A week or two ago, I read British horror author Ramsey Campbell's Lovecraftian tale The Hungry Moon. Although I liked the title and the concept and there were some good moments (like a psychic vision revealing the monstrous Lovecraftian moon god's full back-story), overall I didn't enjoy the book. The American evangelist Godwin Mann came off to me like a massive anti-Christian straw-man, the ending didn't really make a lot of sense, and there was too much psychodrama and not enough otherworldly stuff.

However, it's easy to complain. Like I've done before on this blog with movies like The Last StarfighterMortal Kombat, and Priest and on Myopia Movies' Patreon, here are some ideas I had that could improve the book. Warning--here there be spoilers.

*In general, I'd tighten up the cast. There are lots and lots of characters and it's hard to tell them all apart. And so many of them have problems that the story is filled up with their drama rather than focusing on the "American preacher accidentally unleashes a Druidic moon god who now wants nuclear weapons" that brought the story to my attention.
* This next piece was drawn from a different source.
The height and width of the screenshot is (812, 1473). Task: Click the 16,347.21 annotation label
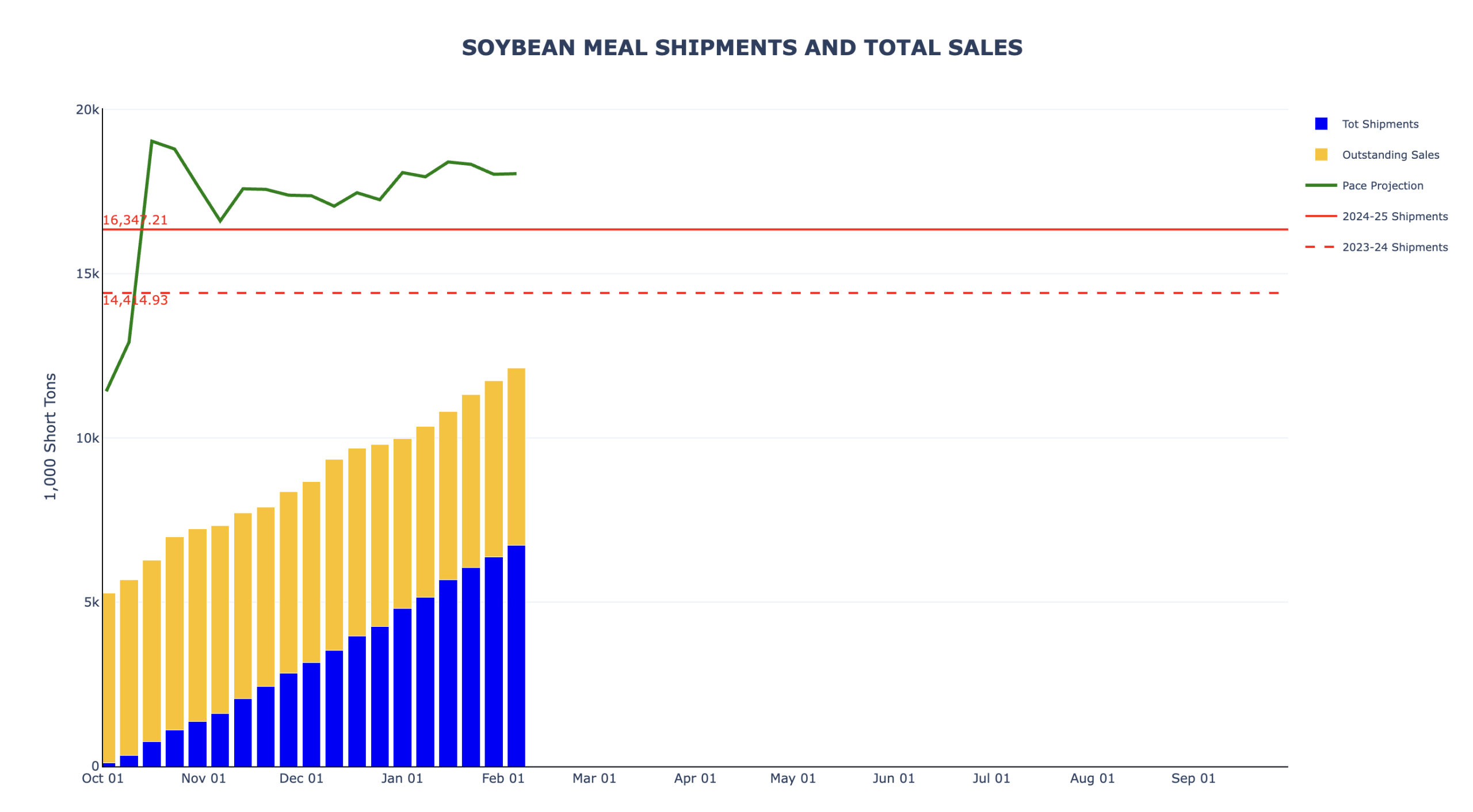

*Ix-nay on how the outside world forgets the town of Moonwell exists. If the events of the story took place on a faster timetable, there'd be no need for it. Furthermore, the fact people in London are forgetting about a town in the Peak District hundreds of miles north raises questions as to just how powerful the moon-god is and whether it even really needs to storm the nearby nuclear base in the first place. Why not just mind-control Prime Minister Margaret Thatcher and have her launch one at Moscow?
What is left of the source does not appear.